Explaining that she believed her mission was to “unearth… the stories of people who dreamed great things but never made those dreams come true, people who fell in love and lost,” Davis said:

I became an artist – and thank God I did – because we are the only profession that celebrates what it means to live life.

This statement became one of the points of discussion of the right Internet after the Oscars ceremony. “Art is beautiful; art enriches; art can connect us to each other,” writes Ben Shapiro. V daily wire. “But the sheer arrogance of declaring that artists are “the only profession that celebrates what it means to live life” is simply amazing. How about doctors? What about stay-at-home mothers who help shape lives rather than pursue their own career interests? How about undertakers? How about if almost everyone in a free market economy gives themselves to others to improve life?

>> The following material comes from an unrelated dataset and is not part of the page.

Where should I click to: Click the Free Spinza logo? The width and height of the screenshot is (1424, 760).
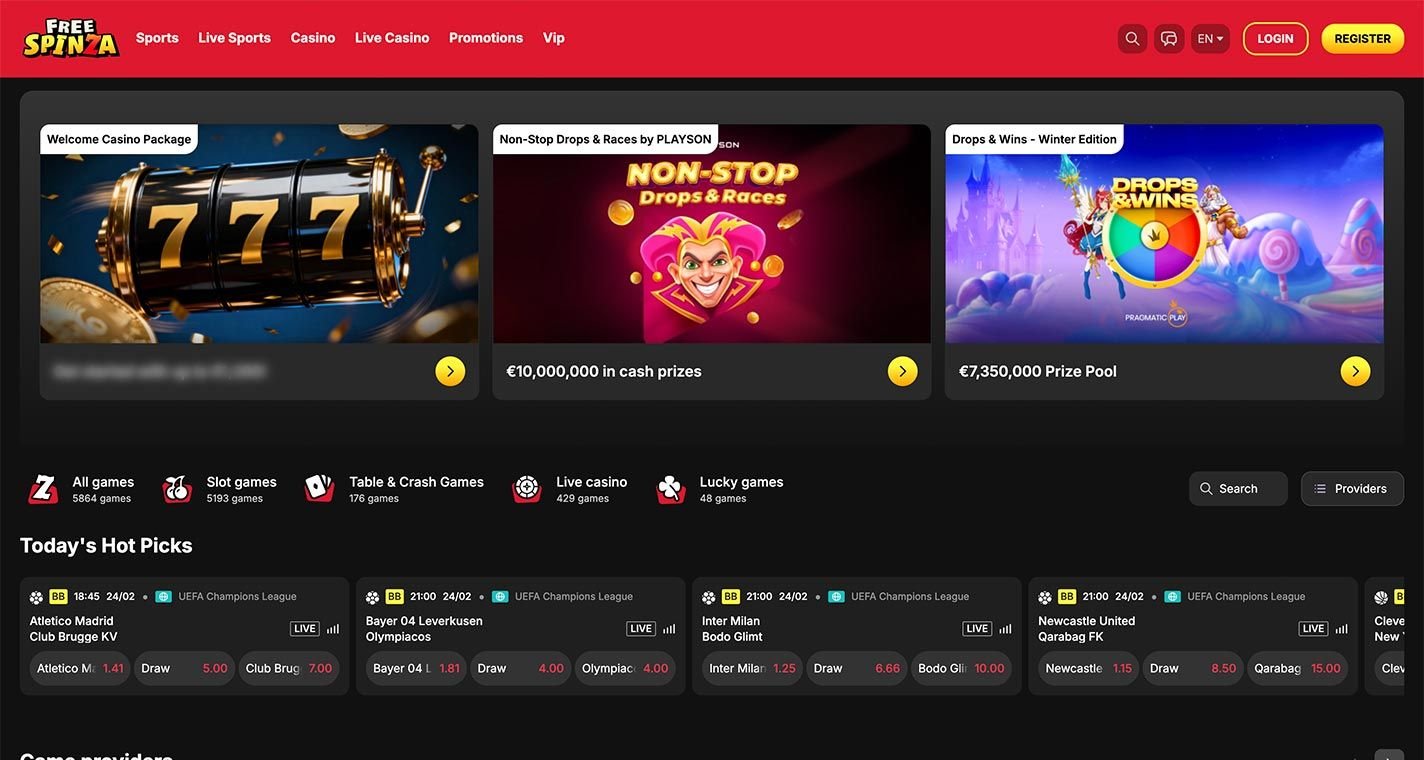pyautogui.click(x=71, y=38)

Variations of this sentiment have ricocheted online, with Davis sometimes being misquoted as saying that only “actors” celebrate what it means to live life, or worse, are the only ones who “know” what it means to live life. .

Do people have the right to be offended? Did they say that artists are better than everyone else? If you read her words literally, in the context of her speech, and give her the slightest benefit of doubt, it’s hard to see the backlash against Davis as anything but a symptom of our overblown culture wars.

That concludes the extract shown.